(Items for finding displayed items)
- - - - - - -

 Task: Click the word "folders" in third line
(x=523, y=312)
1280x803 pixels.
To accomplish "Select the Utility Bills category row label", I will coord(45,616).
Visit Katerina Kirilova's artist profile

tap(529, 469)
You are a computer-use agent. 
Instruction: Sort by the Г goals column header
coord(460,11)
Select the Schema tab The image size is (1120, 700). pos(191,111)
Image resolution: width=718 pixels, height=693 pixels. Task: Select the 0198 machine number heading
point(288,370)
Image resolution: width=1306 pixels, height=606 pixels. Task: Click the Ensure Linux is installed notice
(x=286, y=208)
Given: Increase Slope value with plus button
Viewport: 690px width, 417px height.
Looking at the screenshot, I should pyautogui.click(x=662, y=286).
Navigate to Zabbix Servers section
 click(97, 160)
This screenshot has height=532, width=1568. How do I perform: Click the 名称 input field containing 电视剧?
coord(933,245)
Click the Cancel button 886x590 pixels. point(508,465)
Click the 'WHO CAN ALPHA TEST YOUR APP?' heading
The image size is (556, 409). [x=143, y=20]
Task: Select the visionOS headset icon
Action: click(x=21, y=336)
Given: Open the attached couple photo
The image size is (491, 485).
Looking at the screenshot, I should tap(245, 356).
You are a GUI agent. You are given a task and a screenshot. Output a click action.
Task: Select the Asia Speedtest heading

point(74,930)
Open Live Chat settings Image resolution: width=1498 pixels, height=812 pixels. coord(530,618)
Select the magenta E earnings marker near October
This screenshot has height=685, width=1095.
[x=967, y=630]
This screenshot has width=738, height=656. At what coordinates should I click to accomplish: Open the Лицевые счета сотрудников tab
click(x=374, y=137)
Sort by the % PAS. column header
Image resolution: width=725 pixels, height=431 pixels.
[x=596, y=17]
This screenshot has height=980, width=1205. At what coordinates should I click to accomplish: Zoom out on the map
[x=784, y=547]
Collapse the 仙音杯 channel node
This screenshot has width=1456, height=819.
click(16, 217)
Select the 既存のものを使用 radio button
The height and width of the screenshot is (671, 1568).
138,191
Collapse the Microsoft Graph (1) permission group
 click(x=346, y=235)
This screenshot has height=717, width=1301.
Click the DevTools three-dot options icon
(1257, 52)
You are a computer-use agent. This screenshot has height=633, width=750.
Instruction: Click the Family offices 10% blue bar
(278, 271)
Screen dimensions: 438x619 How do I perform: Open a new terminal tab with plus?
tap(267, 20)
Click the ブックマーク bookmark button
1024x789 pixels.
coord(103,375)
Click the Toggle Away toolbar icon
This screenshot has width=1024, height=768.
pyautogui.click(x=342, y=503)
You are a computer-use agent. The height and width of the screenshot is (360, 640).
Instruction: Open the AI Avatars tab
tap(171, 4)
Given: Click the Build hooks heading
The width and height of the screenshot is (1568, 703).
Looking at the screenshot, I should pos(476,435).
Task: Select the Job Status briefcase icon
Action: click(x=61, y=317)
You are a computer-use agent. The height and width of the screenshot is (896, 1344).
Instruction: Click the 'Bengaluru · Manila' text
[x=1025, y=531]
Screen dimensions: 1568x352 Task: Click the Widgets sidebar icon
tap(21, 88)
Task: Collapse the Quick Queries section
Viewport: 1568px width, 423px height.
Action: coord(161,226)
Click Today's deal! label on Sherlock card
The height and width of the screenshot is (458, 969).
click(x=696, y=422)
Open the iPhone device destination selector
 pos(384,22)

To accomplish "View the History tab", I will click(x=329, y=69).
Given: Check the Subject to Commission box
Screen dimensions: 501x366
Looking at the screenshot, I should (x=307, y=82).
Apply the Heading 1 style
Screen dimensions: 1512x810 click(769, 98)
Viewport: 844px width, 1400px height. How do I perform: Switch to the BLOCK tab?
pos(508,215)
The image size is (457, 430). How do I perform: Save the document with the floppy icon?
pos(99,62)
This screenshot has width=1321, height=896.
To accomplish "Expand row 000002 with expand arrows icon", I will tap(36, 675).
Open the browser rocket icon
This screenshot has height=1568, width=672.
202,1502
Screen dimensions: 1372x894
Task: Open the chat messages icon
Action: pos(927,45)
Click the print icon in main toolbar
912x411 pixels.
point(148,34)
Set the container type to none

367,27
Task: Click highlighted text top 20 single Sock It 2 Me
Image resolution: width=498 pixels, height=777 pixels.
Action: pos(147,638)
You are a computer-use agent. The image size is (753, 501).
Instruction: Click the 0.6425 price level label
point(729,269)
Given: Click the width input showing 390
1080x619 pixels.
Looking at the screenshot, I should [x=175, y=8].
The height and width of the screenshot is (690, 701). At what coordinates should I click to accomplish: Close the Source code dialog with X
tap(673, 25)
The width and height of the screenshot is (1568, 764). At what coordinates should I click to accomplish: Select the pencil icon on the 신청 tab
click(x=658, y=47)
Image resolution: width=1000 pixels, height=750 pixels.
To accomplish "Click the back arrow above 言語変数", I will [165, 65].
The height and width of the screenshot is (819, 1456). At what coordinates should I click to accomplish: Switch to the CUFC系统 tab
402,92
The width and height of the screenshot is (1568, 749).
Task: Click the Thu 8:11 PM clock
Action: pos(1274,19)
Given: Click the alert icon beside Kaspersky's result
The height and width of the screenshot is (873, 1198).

- - - - - - -

OBJECTIVE - Reproduce the items verbatim from the line containing "Task: Click highlighted" through the last item.

WORKED SOLUTION -
Task: Click highlighted text top 20 single Sock It 2 Me
Image resolution: width=498 pixels, height=777 pixels.
Action: pos(147,638)
You are a computer-use agent. The image size is (753, 501).
Instruction: Click the 0.6425 price level label
point(729,269)
Given: Click the width input showing 390
1080x619 pixels.
Looking at the screenshot, I should [x=175, y=8].
The height and width of the screenshot is (690, 701). At what coordinates should I click to accomplish: Close the Source code dialog with X
tap(673, 25)
The width and height of the screenshot is (1568, 764). At what coordinates should I click to accomplish: Select the pencil icon on the 신청 tab
click(x=658, y=47)
Image resolution: width=1000 pixels, height=750 pixels.
To accomplish "Click the back arrow above 言語変数", I will [165, 65].
The height and width of the screenshot is (819, 1456). At what coordinates should I click to accomplish: Switch to the CUFC系统 tab
402,92
The width and height of the screenshot is (1568, 749).
Task: Click the Thu 8:11 PM clock
Action: pos(1274,19)
Given: Click the alert icon beside Kaspersky's result
The height and width of the screenshot is (873, 1198).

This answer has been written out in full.